Chameleons are a type of lizards that make up the family Chamaeleonidae. There are about 200 species, all of them native to Europe, Africa and Asia. It can also be found as an introduced species in Hawaii and some regions of North America.

Although they are very famous for change color, only some species can do it. And although it is also often believed that they do it to camouflagemost of the time they do to regulate their body temperature and communicate with other chameleons.

In addition to changing color, these reptiles have other characteristics that make them unique. For example, your zygodactyl feeta type of finger arrangement present only in chameleons and some species of birds, such as parrots, cuckoos or some species of owls, with two pairs of opposing fingers, two forward and two backward.

Also characteristic is the quickly extensible tonguethe presence of horns and crests on the body and snout, and the pair of eyes with independent movement. Most species also have prehensile tail.

Why do they change color?

Chameleon species that can change color have layers of cells in their skin that contain pigments of various colors, including red, blue, orange, green, black, yellow or purple.

The color change has camouflage functions, but many patterns and colors use them in response to social cues and environmental conditions. However, depending on the natural habitat in which they live, each species may use one function relatively more than another.

Color changes in chameleons have an important social function. For example, it serves to show intentions to other chameleons. Chameleons tend to show brighter colors if they have aggressive intentions, while darker colors show an attitude of surrender or submission.

In Madagascar and the humid forests of Africa there are species with fluorescent pigments which are also believed to have a social communication function.

The camouflage function can be highly specialized. For example, him Smith’s dwarf chameleon (Bradypodion taeniabronchum), a species endemic to South Africa, can change its camouflage not only to blend in with its surroundings, but also depending on whether it is attacked by a snake or a bird. This species is capable of taking on colors that each type of predator cannot see.

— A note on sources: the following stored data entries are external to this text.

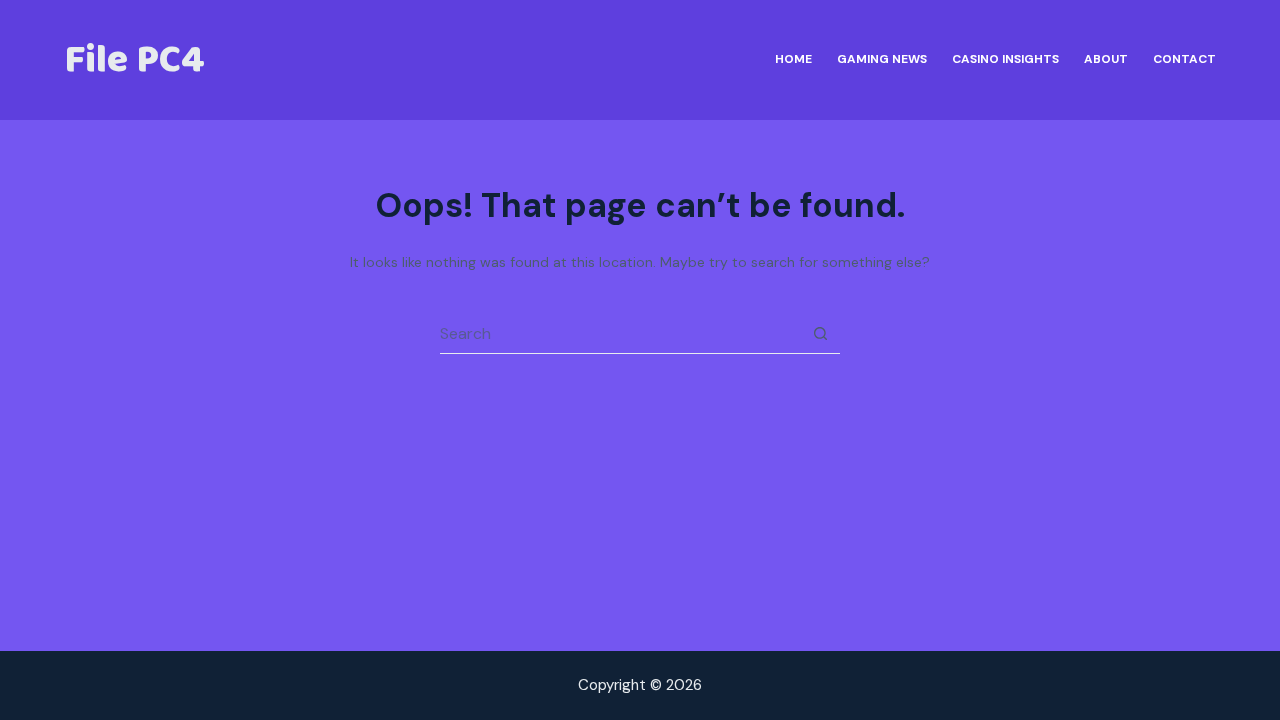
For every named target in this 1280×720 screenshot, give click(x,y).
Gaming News (882, 59)
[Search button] (820, 334)
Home (793, 59)
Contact (1184, 59)
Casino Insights (1005, 59)
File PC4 (134, 60)
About (1106, 59)
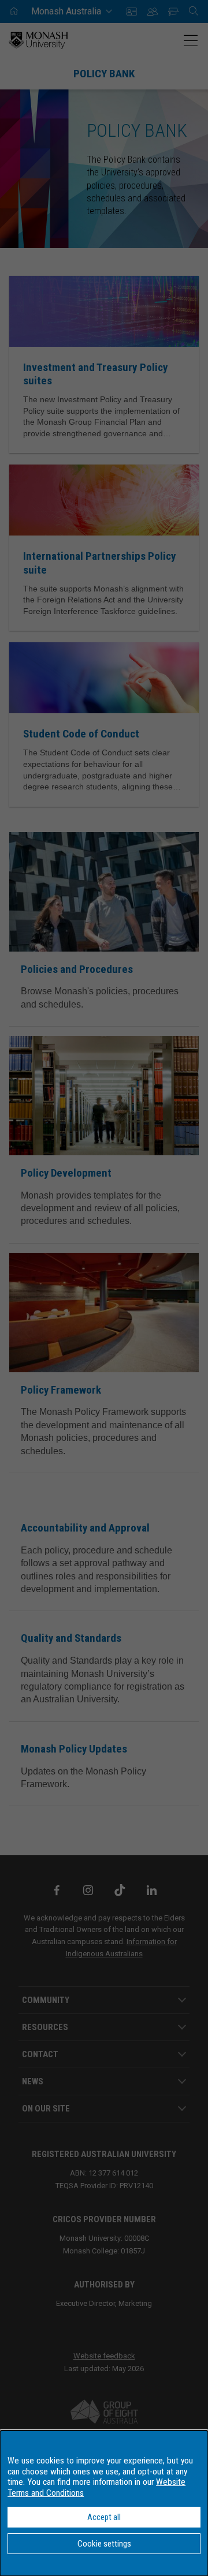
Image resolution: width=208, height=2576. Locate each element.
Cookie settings (104, 2543)
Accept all (104, 2517)
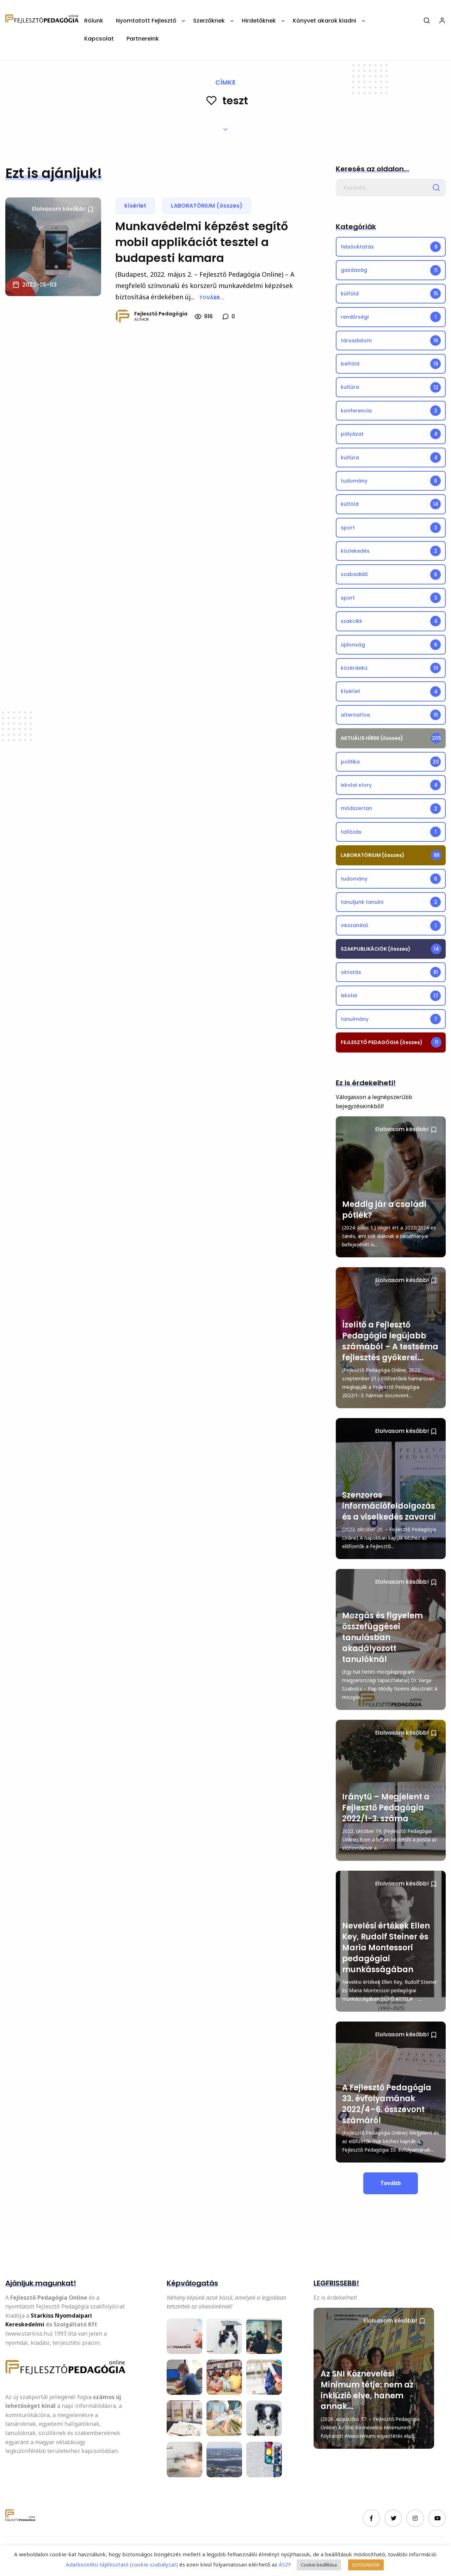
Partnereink (142, 39)
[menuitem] (94, 23)
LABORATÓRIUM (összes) (206, 206)
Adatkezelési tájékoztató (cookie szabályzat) (122, 2564)
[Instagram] (415, 2518)
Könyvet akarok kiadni (324, 21)
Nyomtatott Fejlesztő (146, 21)
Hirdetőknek (259, 21)
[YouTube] (437, 2518)
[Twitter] (393, 2518)
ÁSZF (284, 2564)
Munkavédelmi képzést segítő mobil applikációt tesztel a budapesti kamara (201, 242)
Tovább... (211, 297)
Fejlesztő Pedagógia (160, 313)
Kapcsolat (99, 39)
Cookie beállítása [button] (319, 2565)
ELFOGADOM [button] (365, 2565)
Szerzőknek (209, 21)
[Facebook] (371, 2518)
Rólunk (93, 21)
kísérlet (135, 206)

The thermoregulatory function can also show high specialization in some species. For example, him namaqua chameleon (Chamaeleo namaquensis) lives in desert and semi-desert areas of South Africa, Namibia and Angola. During cold mornings it turns almost black to absorb more solar radiation. During the hottest hours it turns a very light gray.

How do they make their skin change color?

Chameleons have two layers to their skin that control color and thermoregulation. In both appear highly specialized cells (chromatophores) that contain vacuoles filled with different pigments.

For a long time it was thought that chameleons changed color by dispersion of those pigmented vacuolessomewhat similar to what octopuses and squids do, but this mechanism is only a small part of what chameleons do.

The iridophores are a specific type of chromatophore that contains a guanine nanocrystal latticeand chameleons can alter the organization of this network to modulate light reflected and absorbed by your body.

The state of the nanocrystals is controlled by the nervous system, increasing and decreasing the distance between the nanocrystals. In the excited state, the distance between the nanocrystals increases and longer wavelengths are reflected, such as yellow, orange or red.

In a relaxed state, the nanocrystals are much closer together and reflect short wavelengths such as blue and green.

The color change mechanism in chameleons is a combination of both.. On the one hand, the pigment vacuoles intervene, and on the other, they control the light reflected by the body. For example, the combination of yellow pigments and reflected blue light in a relaxed state results in the green color common to many chameleons.